端っこが錆びたドアハンドルに手をかける。金属がきしむ、高温と低音をミックスした音と共にドアが開く。分厚いドアだった。よく見ると、蝶番も矢淵の顔よりも大きかった。それくらい重いドアなのだろう。
そこには階段が続いていた。コンクリートで作られた階段はやけに急で、やはり造りに古さを感じる。
「ここさー、かなり昔からあるんだって。この校舎が建てられる前は、軍隊の資料庫だったらしいよ」
「そんなまさか」
一人通るのがやっとの階段を降りながら、脅かすように彼女が言う。背後で勝手にドアがしまり、矢淵は思わず身をすくめた。

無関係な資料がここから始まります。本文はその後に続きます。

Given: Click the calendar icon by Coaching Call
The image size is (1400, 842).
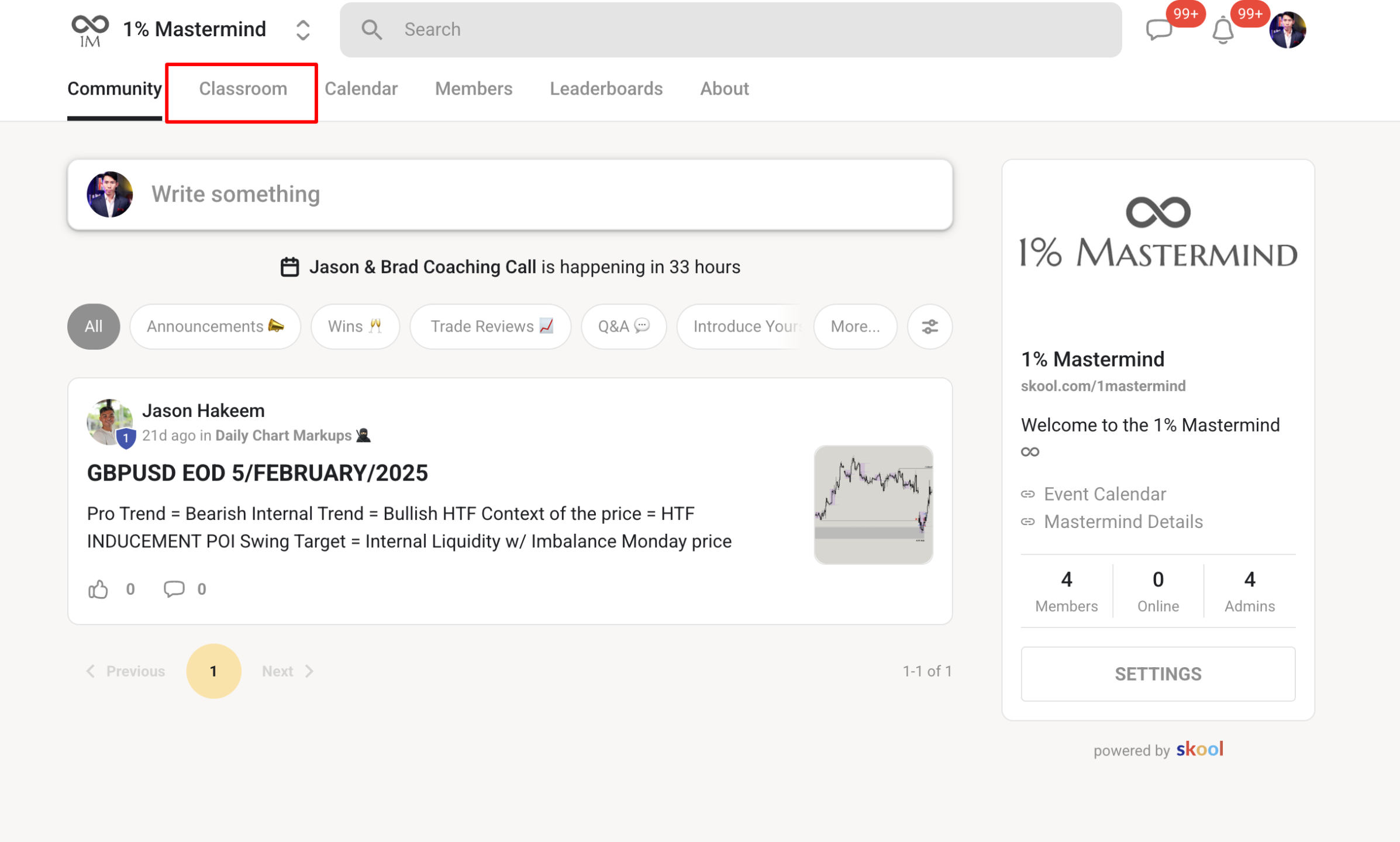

どん詰まりには、また右から左に『入室無用』とつっけんどんに書かれたドアがある。彼女の言うことに納得がいった気がした。よく見てみれば、周囲の作りもまるっきり変わってしまったようで、いままでの校舎が白いコンクリートだったのに対し、どこか暗いものに変わっていた。照明には未だに白熱電球が使われ、傘には針金の網目がついている。ああ、そういえばこれは第二次大戦の写真で見たことがあるな、と矢淵はぼんやりと思う。